**EXERCISE AIM**
Only the lines from the line containing "Task: Click the" to the end of the records, both included, belong in the answer, copied exactly.

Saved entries

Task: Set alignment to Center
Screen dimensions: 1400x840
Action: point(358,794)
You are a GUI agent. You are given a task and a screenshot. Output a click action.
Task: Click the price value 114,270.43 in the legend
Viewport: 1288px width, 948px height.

**REPLY**
Task: Click the price value 114,270.43 in the legend
Viewport: 1288px width, 948px height.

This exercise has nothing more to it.